- Work task -
I need the lines below from the one with "Undian Liga Champions: PSG" down to the one with "[Instagram] (75, 1388)" reproduced exactly, both ends included, and nothing else.

- Given information -

==================================================

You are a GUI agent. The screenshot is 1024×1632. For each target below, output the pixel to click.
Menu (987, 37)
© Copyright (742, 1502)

==================================================

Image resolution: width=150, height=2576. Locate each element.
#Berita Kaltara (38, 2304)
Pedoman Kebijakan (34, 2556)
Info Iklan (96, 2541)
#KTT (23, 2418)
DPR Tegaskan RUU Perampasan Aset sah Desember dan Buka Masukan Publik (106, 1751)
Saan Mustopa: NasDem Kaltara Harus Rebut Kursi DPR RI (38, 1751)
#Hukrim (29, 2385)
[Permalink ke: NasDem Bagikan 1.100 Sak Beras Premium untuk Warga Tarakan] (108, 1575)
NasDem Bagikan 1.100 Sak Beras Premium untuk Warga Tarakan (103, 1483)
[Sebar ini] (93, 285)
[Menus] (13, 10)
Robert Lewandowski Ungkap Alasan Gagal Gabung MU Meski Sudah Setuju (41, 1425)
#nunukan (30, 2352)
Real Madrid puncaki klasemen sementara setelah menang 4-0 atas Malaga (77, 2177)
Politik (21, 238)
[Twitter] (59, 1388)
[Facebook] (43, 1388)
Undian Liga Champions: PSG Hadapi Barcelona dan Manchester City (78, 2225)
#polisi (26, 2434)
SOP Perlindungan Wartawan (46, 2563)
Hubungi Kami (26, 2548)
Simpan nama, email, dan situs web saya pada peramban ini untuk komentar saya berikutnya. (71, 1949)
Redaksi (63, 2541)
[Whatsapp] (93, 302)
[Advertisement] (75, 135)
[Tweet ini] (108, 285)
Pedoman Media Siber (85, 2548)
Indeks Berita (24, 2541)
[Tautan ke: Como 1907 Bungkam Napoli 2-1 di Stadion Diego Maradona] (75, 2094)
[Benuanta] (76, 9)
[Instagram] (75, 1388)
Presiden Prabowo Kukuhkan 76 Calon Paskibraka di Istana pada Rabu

==================================================

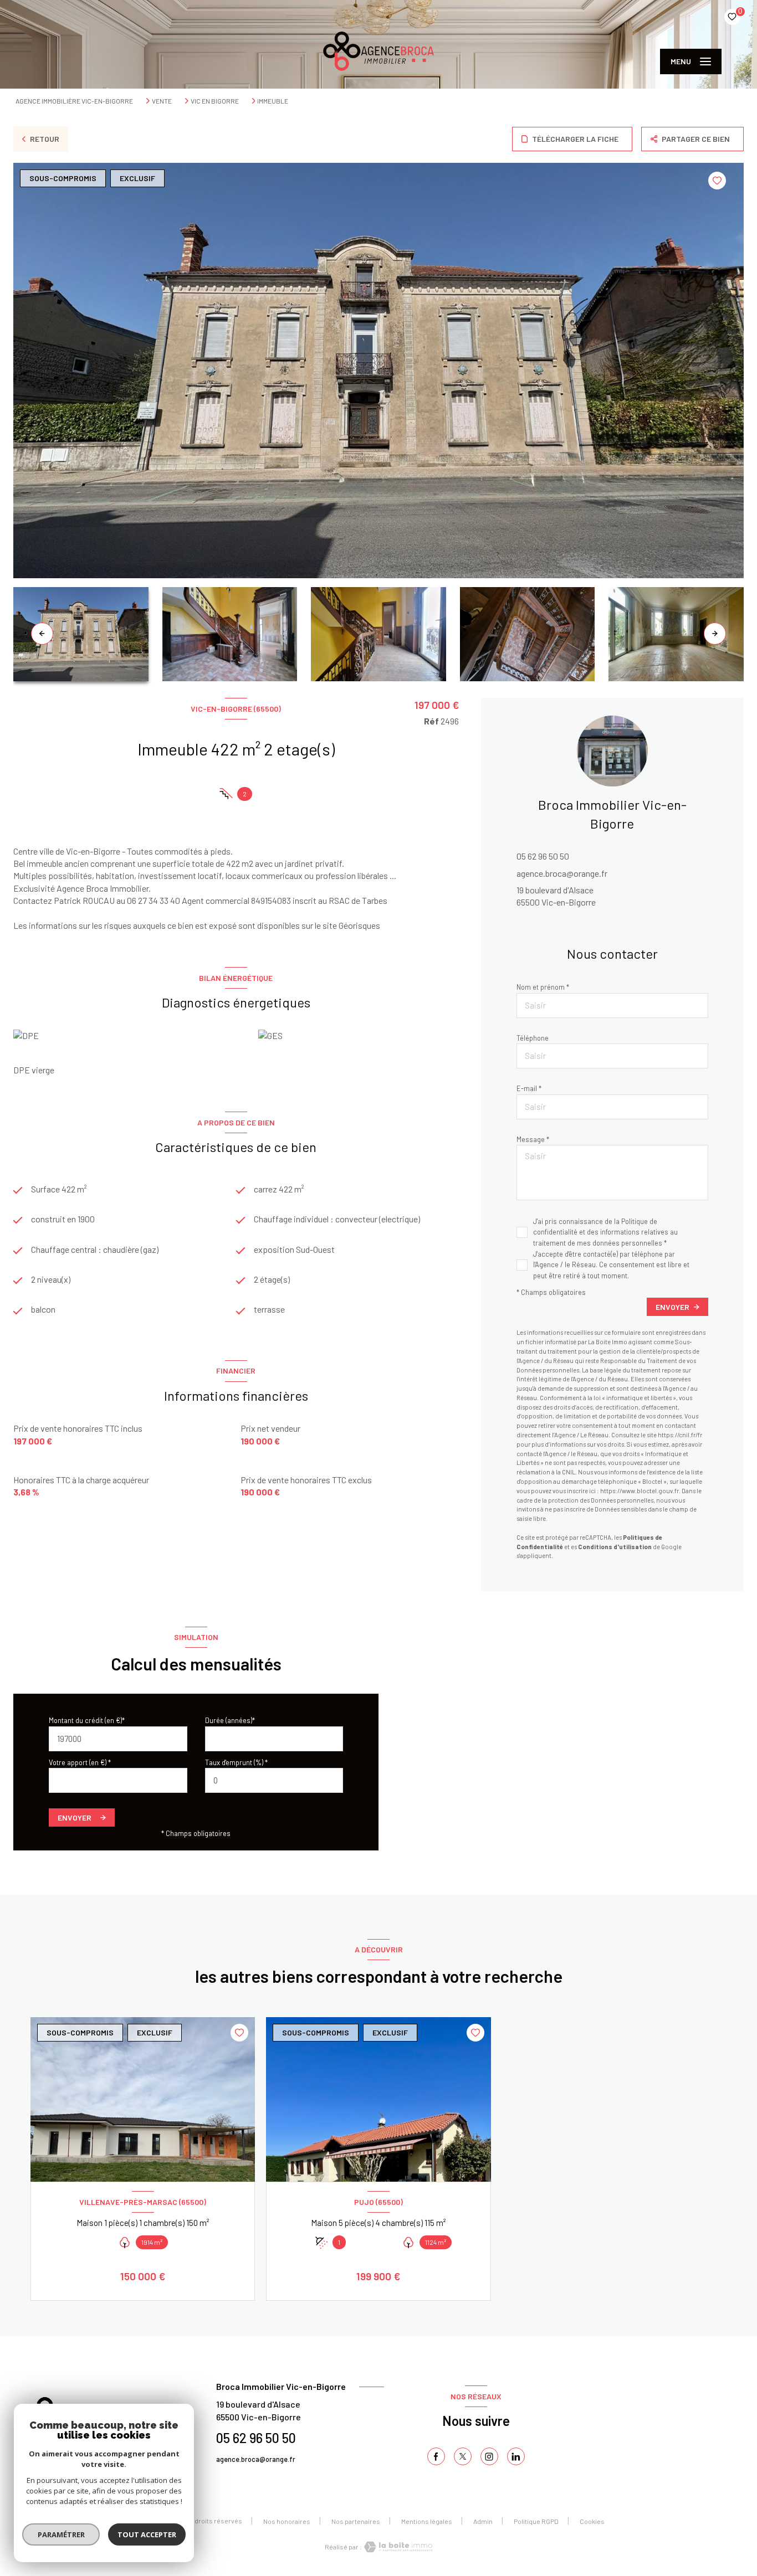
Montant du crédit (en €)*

==================================================

- Solution for this problem -
Undian Liga Champions: PSG Hadapi Barcelona dan Manchester City (78, 2225)
#polisi (26, 2434)
SOP Perlindungan Wartawan (46, 2563)
Hubungi Kami (26, 2548)
Simpan nama, email, dan situs web saya pada peramban ini untuk komentar saya berikutnya. (71, 1949)
Redaksi (63, 2541)
[Whatsapp] (93, 302)
[Advertisement] (75, 135)
[Tweet ini] (108, 285)
Pedoman Media Siber (85, 2548)
Indeks Berita (24, 2541)
[Tautan ke: Como 1907 Bungkam Napoli 2-1 di Stadion Diego Maradona] (75, 2094)
[Benuanta] (76, 9)
[Instagram] (75, 1388)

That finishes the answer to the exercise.